= Gretchen Massey =

Gretchen Wynnifer Massey Lukas (born 1969 in Newport News, Virginia) is a Los Angeles-based radio host and performer. Her CBS Radio talk show 'CrackinUp w/ Gretchen & the Lukes' aired weekly on the Los Angeles station KLSX 97.1 Free FM every 'Fraturday' (their word for Fridays, 11pm-1am pacific). Gretchen had a long run at KLSX as a talk radio host of several different programs over many years up until the station changed to all music format on February 20, 2009.

Massey has a history in entertainment of being an actor, comedian and also as a talk show host. In the past, she was lead host of the nationally syndicated radio talk show "Radio Girls" and was on 97.1 KLSK FM talk radio station in Los Angeles, as co-host of "Lauren & Gretchen Uncut." Massey had a love of the theatre and performing from an early age and attended Dallas's Booker T. Washington High School for the Performing and Visual Arts.
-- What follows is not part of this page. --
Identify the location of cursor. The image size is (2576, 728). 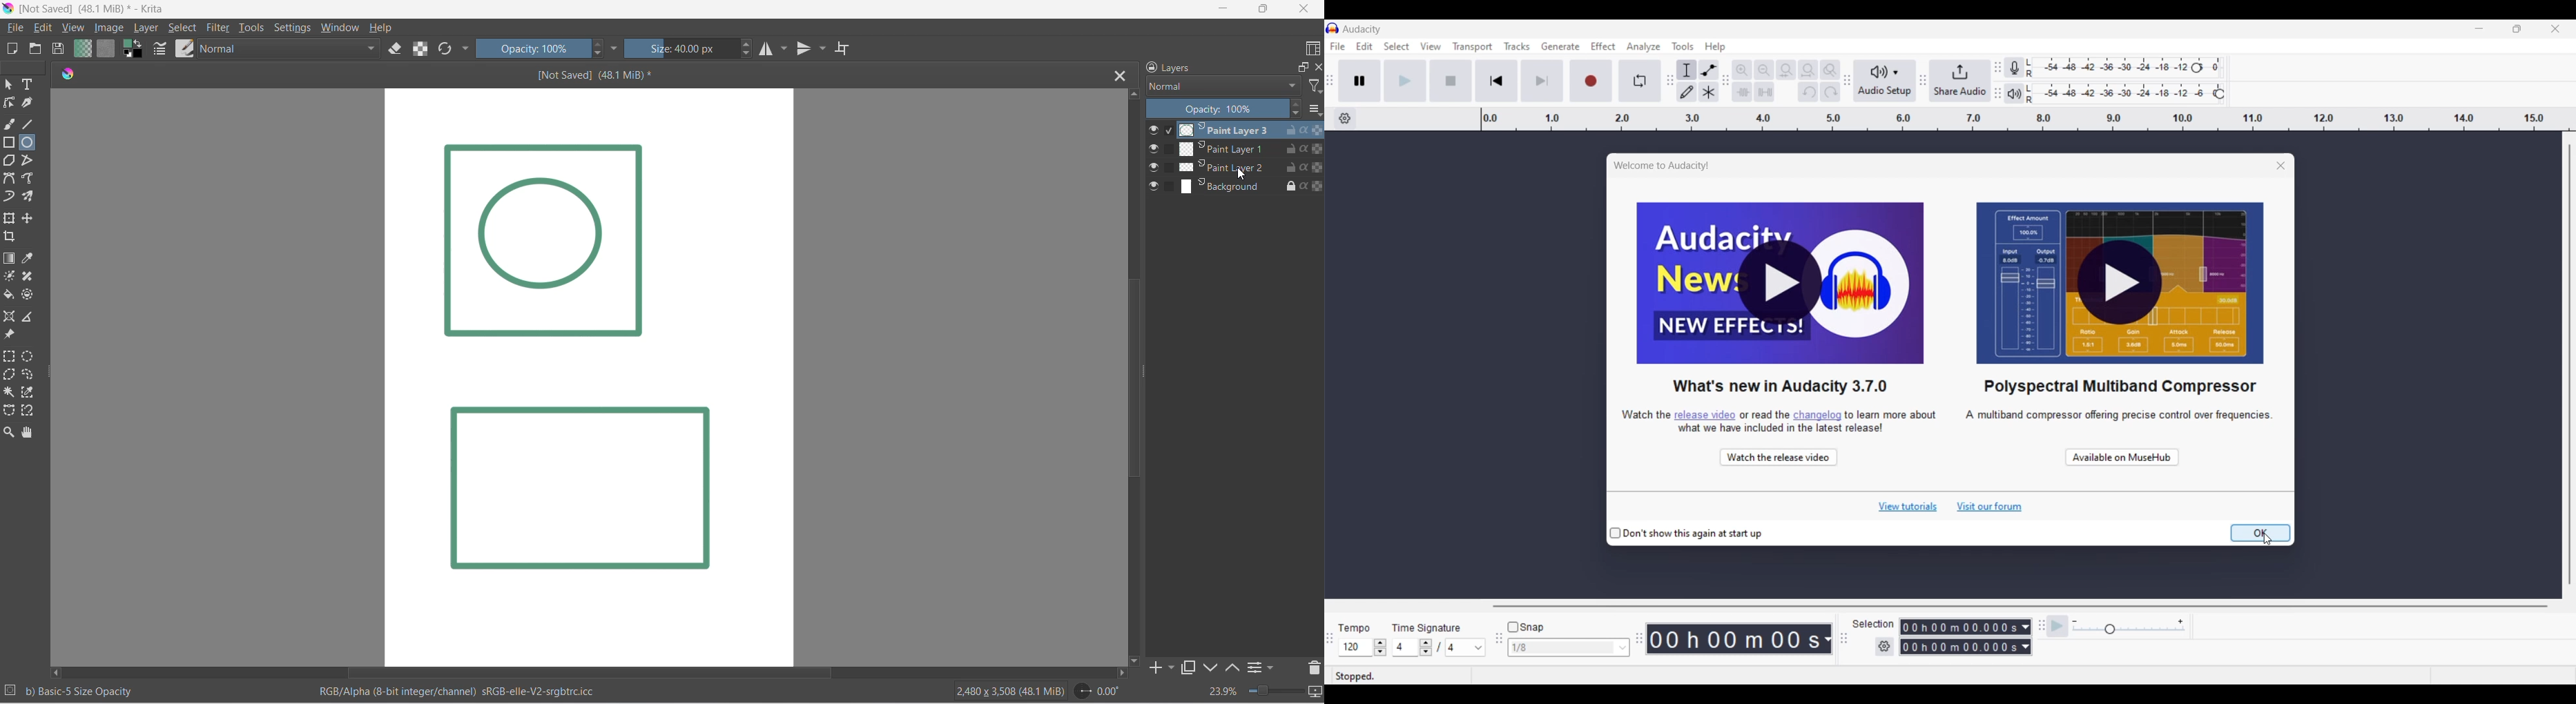
(2270, 541).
This love evolved into a long journey of writing and performing through many cities with various theater companies, improvisational theatre groups and then as a stand-up comedian later in her life. She is well known for being one of the various presenters on the Playboy TV television show, Sexcetera.

==Big Brother==
She was the host of the CBS Big Brother show House Calls: The Big Brother Talk Show that was broadcast weekdays on cbs.com, when Big Brother USA is in season. House Calls analyzed the goings-on taking place in the Big Brother USA house and game. Gretchen hosted House Calls with Marcellas Reynolds for its first two years. Due to Marcellas being part of season 7's All-Stars, Gretchen was the sole host. Many assumed Marcellas would return to his co-hosting duties, but due to budget cuts he did not return to House Calls for its fourth season (aired during Big Brother 8). House Calls was canceled after season 10.